Superset Tutorial

Notes from Email exchange from Ben

The documentation is crappy :(. Their website is a work in progress (at best). You can post questions to their GitHub although they rarely reply and there's a Gitter that is somewhat more helpful. Ona will be working on documentation for Superset as we start to develop for it, and I can share those docs once we have them put together. This is a mid-term priority for us currently
I'm not sure about overlays, CSS, and branding, but I can follow up on it for you
Superset is the visualization layer that sits on top of Druid. Technically when we write metrics (which I can show), you're writing Druid metrics in Sueprset. The two are intentionally heavily integrated. The data flow we'll be using is this

APIs --> NiFi --> Kafka --> Druid / Superset
We will also have NiFi pass the data to HDFS (s3) for historical indexing
So, all of the data goes into Hadoop and Druid both - Druid is for OLAP processing, and HDFS is for historical data

Right now the servers all contain data from multiple clients as we're building out POCs of the platform, so, we can't share access to the server directly. Are there particular questions you have about the configuration?
A majority of our time has been spent in data ingestion (NiFi) and some on aggregations (Druid / Superset). To date, we haven't done any custom development in Superset
Drawing data from PostgresSQL would work, and we've done that with some deployments, although the performance / load times in Superset with a PG back-end are noticeably slower. It would be ok for internal-only work, and potentially, although I would recommend against that approach in a PRD instance. Also note that you'll need to rebuild the dashboard from a PG back-end to a Druid back-end as PG relies on SQL whereas Druid queries rely on JSON. I can show you this on the call

Druid queries and JSON queries in Superset are almost one in the same

NiFi pulls every minute (but eventually OpenLMIS will push) published directly to Kafka and Hadoop/Druid. Kafka passes it to Druid.
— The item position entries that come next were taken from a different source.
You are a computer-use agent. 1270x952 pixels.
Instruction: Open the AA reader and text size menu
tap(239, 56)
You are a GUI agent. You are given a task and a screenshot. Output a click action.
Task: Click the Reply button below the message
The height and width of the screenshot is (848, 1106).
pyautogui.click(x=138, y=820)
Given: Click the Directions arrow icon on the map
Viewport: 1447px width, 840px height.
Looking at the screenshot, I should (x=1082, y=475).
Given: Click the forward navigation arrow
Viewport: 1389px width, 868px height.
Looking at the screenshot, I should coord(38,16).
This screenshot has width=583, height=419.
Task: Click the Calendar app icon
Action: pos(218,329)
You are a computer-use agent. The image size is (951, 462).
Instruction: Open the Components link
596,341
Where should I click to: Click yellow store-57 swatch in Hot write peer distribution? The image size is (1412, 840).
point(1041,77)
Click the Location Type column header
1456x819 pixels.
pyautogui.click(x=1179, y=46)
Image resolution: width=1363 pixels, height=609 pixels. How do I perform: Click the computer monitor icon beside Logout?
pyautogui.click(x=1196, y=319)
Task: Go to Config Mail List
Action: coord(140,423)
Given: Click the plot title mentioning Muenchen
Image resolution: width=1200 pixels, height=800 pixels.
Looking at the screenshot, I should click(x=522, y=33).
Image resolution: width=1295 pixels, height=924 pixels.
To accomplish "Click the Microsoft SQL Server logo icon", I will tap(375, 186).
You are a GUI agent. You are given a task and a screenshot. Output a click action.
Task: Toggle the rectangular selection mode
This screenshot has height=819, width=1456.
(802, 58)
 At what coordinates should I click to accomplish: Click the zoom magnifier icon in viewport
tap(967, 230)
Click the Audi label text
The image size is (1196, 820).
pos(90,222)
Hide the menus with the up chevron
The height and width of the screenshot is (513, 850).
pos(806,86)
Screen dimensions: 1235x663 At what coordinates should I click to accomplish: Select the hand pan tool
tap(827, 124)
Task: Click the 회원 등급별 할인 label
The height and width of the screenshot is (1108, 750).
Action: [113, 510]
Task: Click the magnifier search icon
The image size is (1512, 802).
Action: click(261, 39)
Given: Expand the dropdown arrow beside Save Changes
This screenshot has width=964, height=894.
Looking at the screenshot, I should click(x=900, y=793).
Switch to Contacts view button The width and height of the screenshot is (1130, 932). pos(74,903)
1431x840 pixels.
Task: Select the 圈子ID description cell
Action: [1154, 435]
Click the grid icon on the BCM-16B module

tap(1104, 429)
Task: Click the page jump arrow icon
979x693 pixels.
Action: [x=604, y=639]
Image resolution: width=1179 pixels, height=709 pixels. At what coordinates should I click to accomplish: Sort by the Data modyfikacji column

Outcome: need to further articulate

Superset instructions

Sources → Druid Datasources includes stock_card_line_items, which is what all the visualizations are based on right now.

Think of a "data source" as a table.

Each slice refers to a single data-source. The same applies to filters.

A "slice" is a singe component (ie: visualization) within a dashboard.

A filer will modify all the slices on a dashboard that use the filter's datasource.

It's thus ideal, if possible, to have a single table per dashboard. That way, you can rely on just a single filter within the dashboard. (Otherwise, because you need a filter per data source, you can end up with filters which seem redundant to the user.)

Clay will look into whether we can embed Superset's charts in other pages (eg: within OpenLMIS).

metrics vs dimensions.
Dimension: The data you want to report on or group by.
Metrics: The numbers/calculations associated with your dimensions.

When creating a graph, using a time granularity of a day or a month (rather than the default of a day) can make the line smoother.

Customization

A Superset installation includes and serves all of its web assets (HTML, images, etc.) in a manner which makes them easy to edit. Branding the UI this way is trivial but would complicate future upgrades. As the screenshot below suggests, however, Superset offers built-in support for the use of custom CSS. This CSS applies to the entirety of the page (as opposed to just the dashboard area) and presents a sustainable approach to the introduction of modest visual customizations.

Meanwhile, screenshot below suggests, Superset supports the inclusion of arbitrary HTML within slices.

By choosing a slice type of "Markup," "Separator," or "iFrame," developers may specify HTML for the slice. It can include any number of iFrames which, in turn, render other slices. A dashboard could thus potentially be comprised of a single slice which includes many others in a carefully arranged and annotated manner.

TODO:

Ben Leibert will look into how to apply CSS and branding to Superset dashboards, as well as whether arbitrary HTML elements (eg: labels, instructions) can be added to them.
Clay Crosby (Unlicensed) will look into whether slices may be embedded directly within external pages (eg: within OpenLMIS) and, if so, how authorization would be handled.